Freire, in his work in literary education, contributed three key concepts to adult education. First of all, he thinks it is not transformative for teachers to give students knowledge and have students memorize it. He suggests that students have something to give back and this kind of memorizing and regurgitating does not work in adult education because students have something to contribute to the learning environment. The second step is critical reflection and the third step is a power-balanced student-teacher relationships. In other words, the student and teacher work on the same level. There exists a real partnership between student-teacher and teacher-student. Using this idea to create an environment that people feel comfortable to share and communicate in, is especially important in adult education.
In addition, Freire argues that education is a political act that cannot be divorced from pedagogy. Freire defined this as a main tenet of critical pedagogy. Teachers and students must be made aware of the "politics" that surround education. The way students are taught and what they are taught serves a political agenda.
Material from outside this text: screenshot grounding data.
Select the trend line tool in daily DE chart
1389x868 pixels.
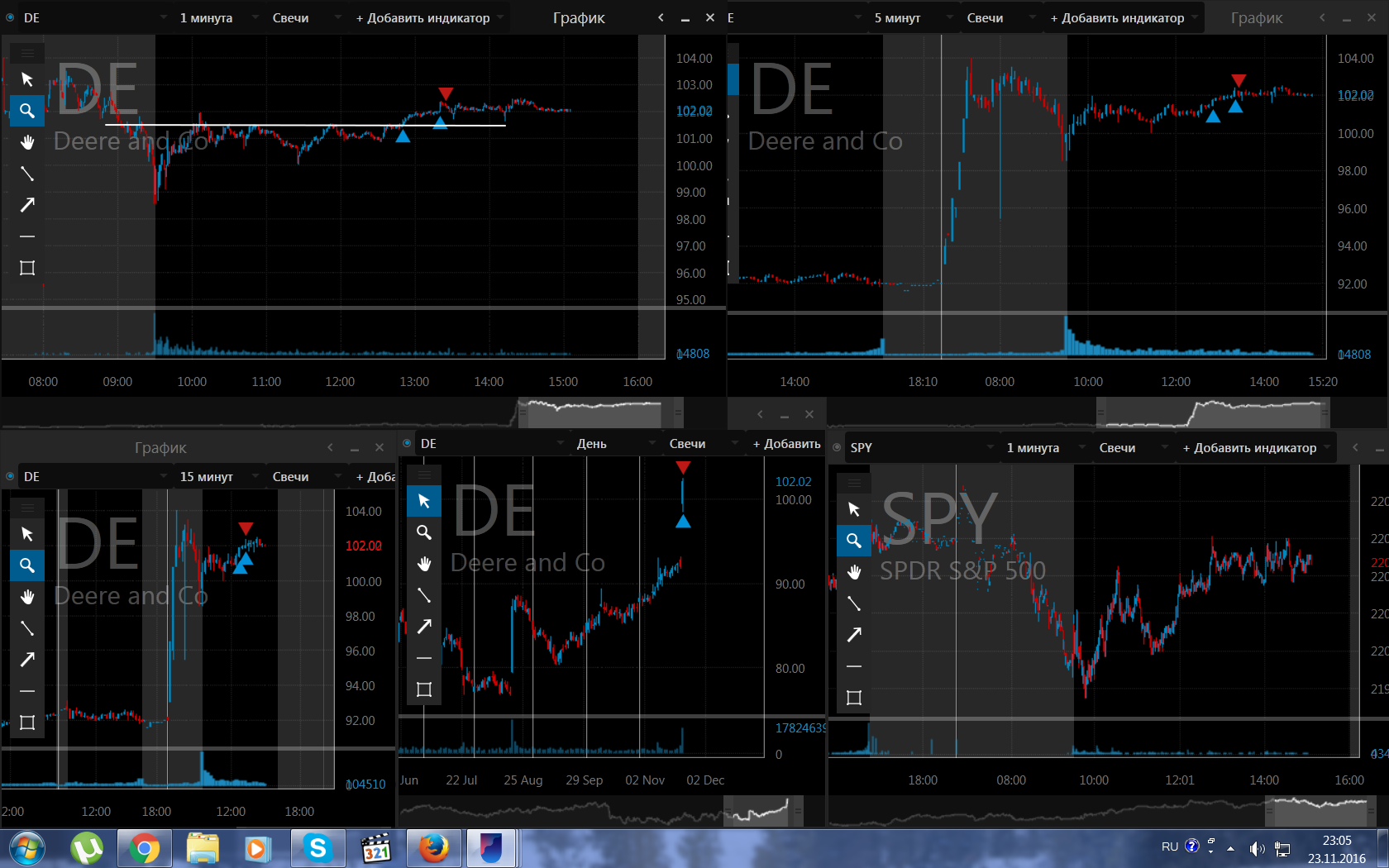(424, 595)
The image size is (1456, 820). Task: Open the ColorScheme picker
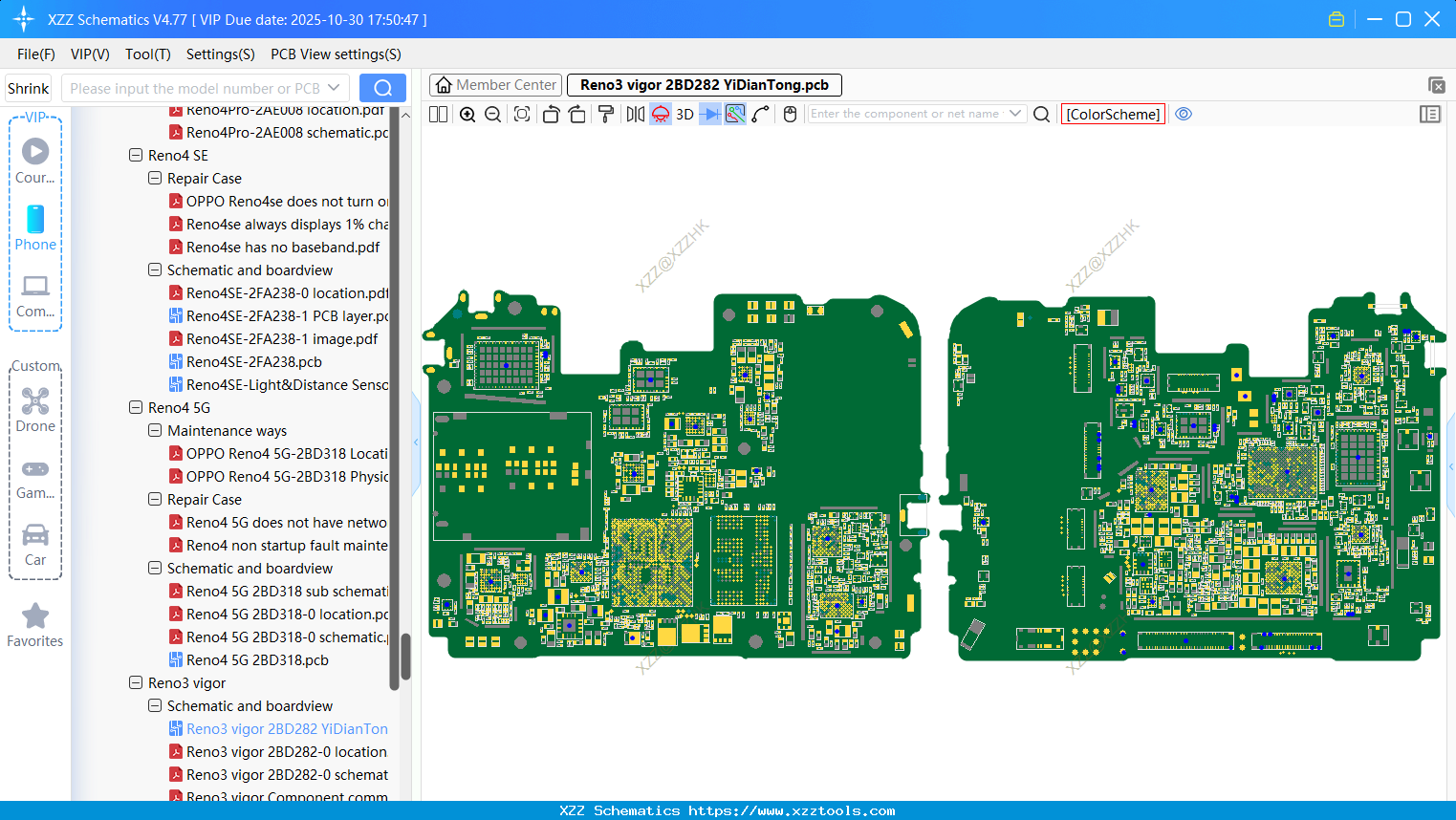click(1113, 114)
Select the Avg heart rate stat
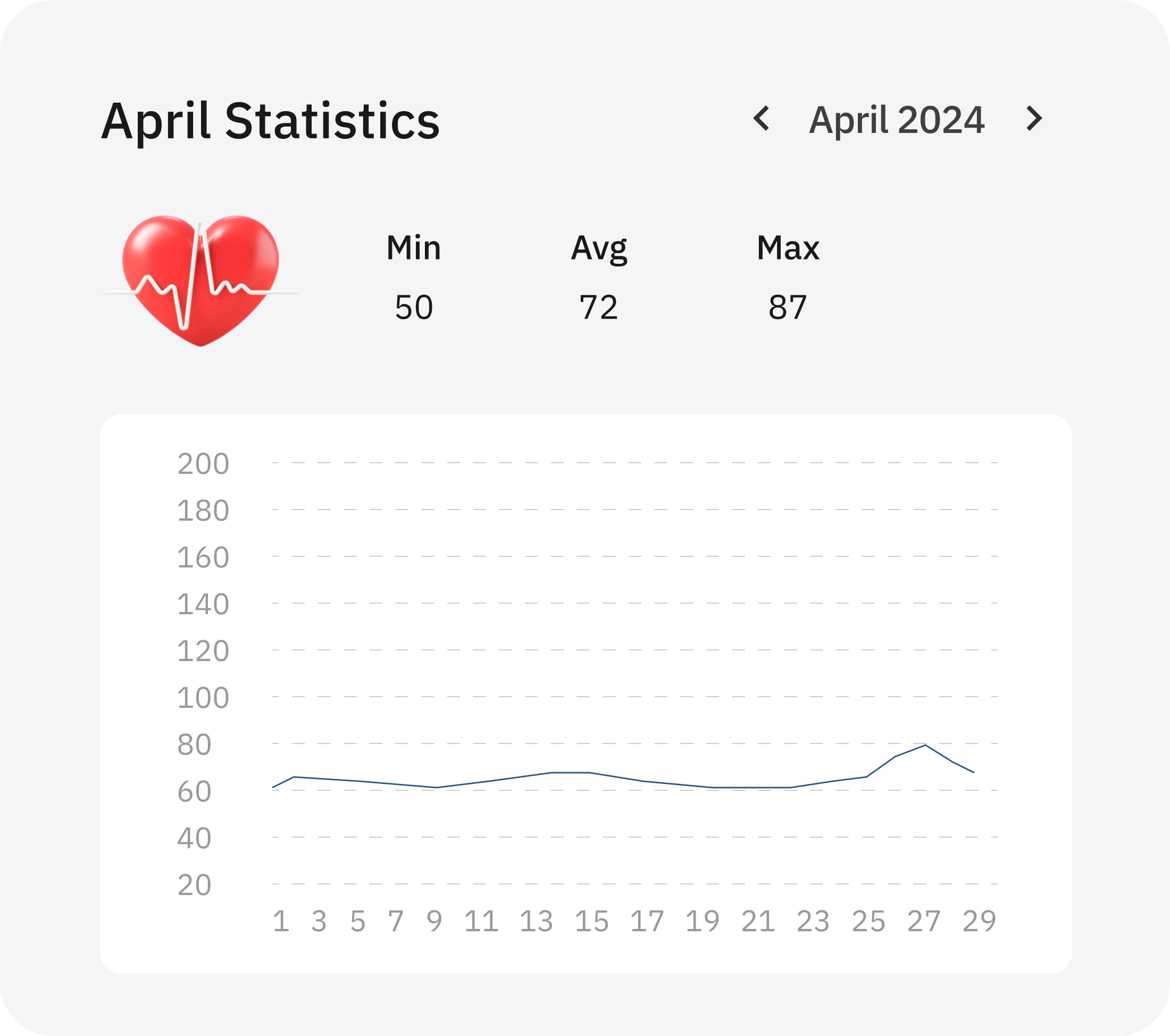Image resolution: width=1170 pixels, height=1036 pixels. (x=599, y=249)
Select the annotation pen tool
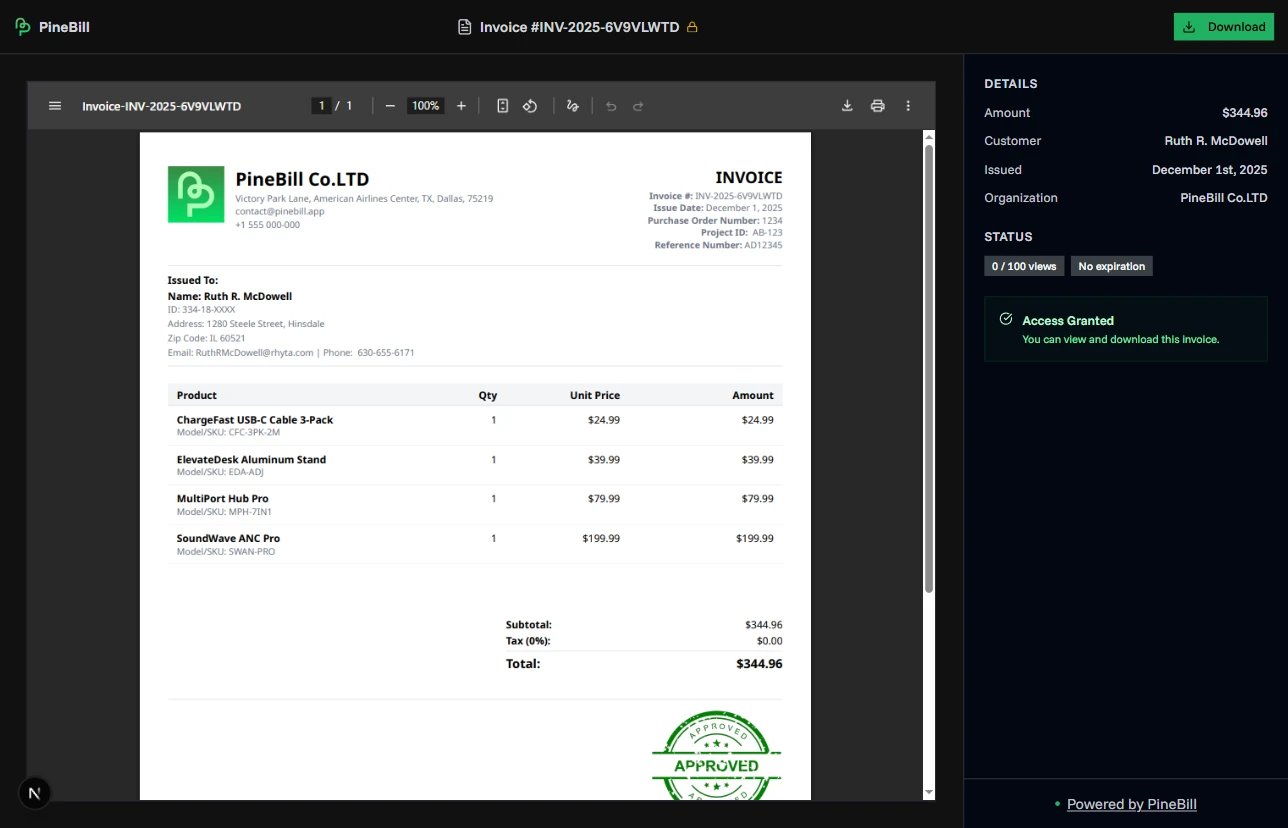The image size is (1288, 828). [572, 105]
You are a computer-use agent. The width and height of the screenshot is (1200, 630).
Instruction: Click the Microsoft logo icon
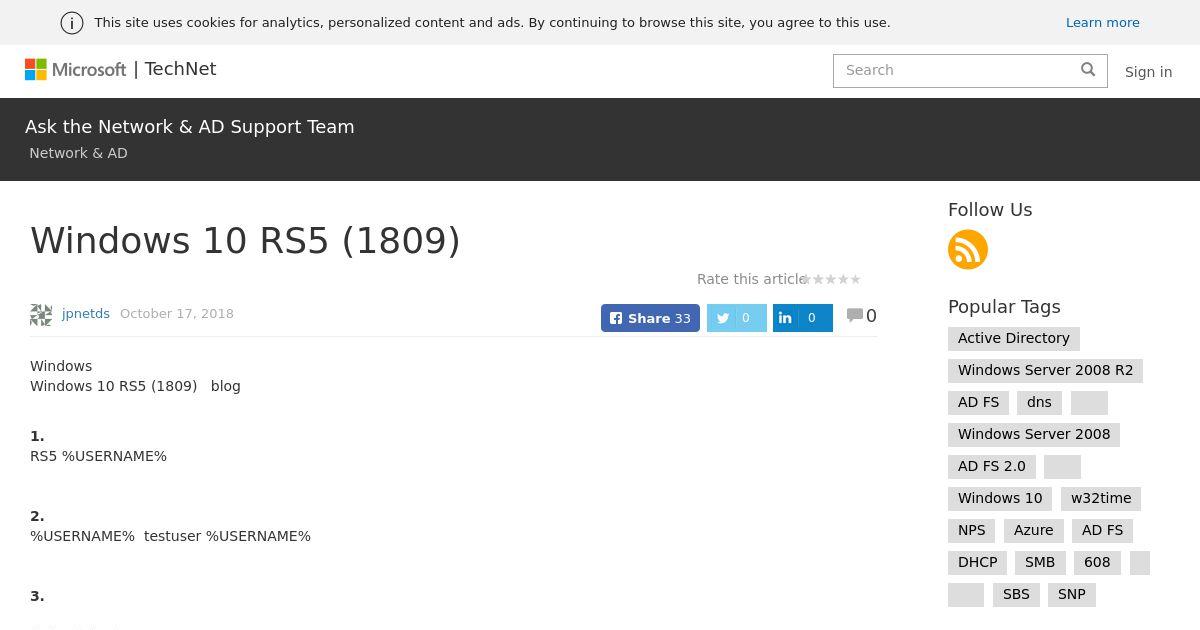(36, 69)
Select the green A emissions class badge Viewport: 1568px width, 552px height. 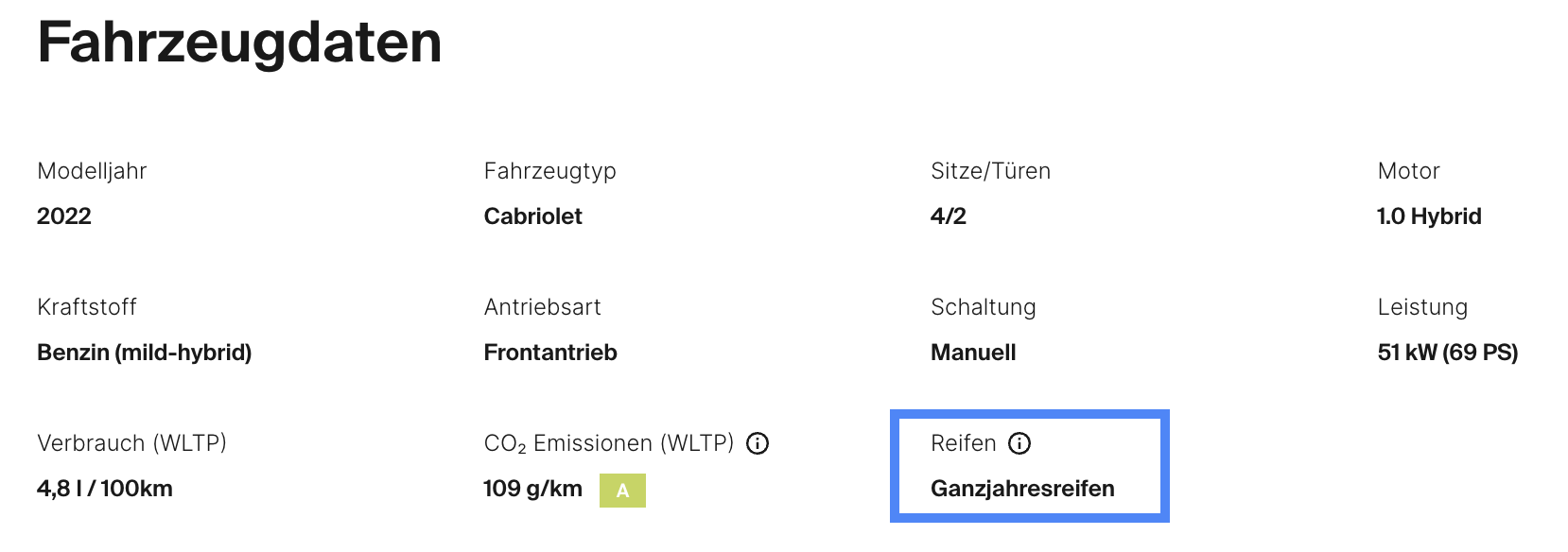[x=622, y=491]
Teachers (however uncomfortable it might be for some of them) sometimes have political notions that they bring into the classroom. Freire claims that "education as the practice of freedom” is problem-posing in that student-teacher and teacher-student work hand-in-hand for liberation and to solve problems. (81)
However, in terms of actual pedagogy, Freire is best known for his attack on what he called the "banking" concept of education, in which the student is viewed as an empty account to be filled by the teacher. He insists that "it transforms students into receiving objects. It attempts to control thinking and action, and leads men and women to adjust to the world, and inhibits their creative power" (77). To demonstrate his point, Freire uses economic and capitalist terms to illustrate the cold and impersonal nature of the "banking" concept of education. His stark description of students as objects or "receptacles" to be filled illustrates how this model of education is dehumanizing and oppressive. (72)
Ultimately, it seems that the banking model's aim is to control thinking and behavior and stifle the creative process. Instead of encouraging students to focus on social issues that have implications for their lives, the teacher-student relationship maintains the status-quo. It certainly is not transformative because the banking model does not set up the kind of dialogue between students-teachers where students can ask questions and create meaning for their own lives, a key component of transformative learning. Some of the ways that transformative learning can be demonstrated in the classroom is through “journal writing, simulations and case studies, critical incidents, role-playing, metaphors, personal biographical sketches, life histories, narratives, visioning, and both small and large group discussions” (Fleming & Garner 25).
Freire also argues that the dominant class creates a “culture of silence” which instills a negative, silenced and suppressed self-image into the oppressed. (33) The learner must develop a critical consciousness in order to recognize that this culture of silence is created to oppress. Also, a culture of silence can cause the dominated individuals to lose the means by which to critically respond to the culture that is forced on them by a dominant culture. Furthermore, this culture of silence, Freire suggests, is embedded into the conventional educational system and eliminates paths of critical examination for the oppressed.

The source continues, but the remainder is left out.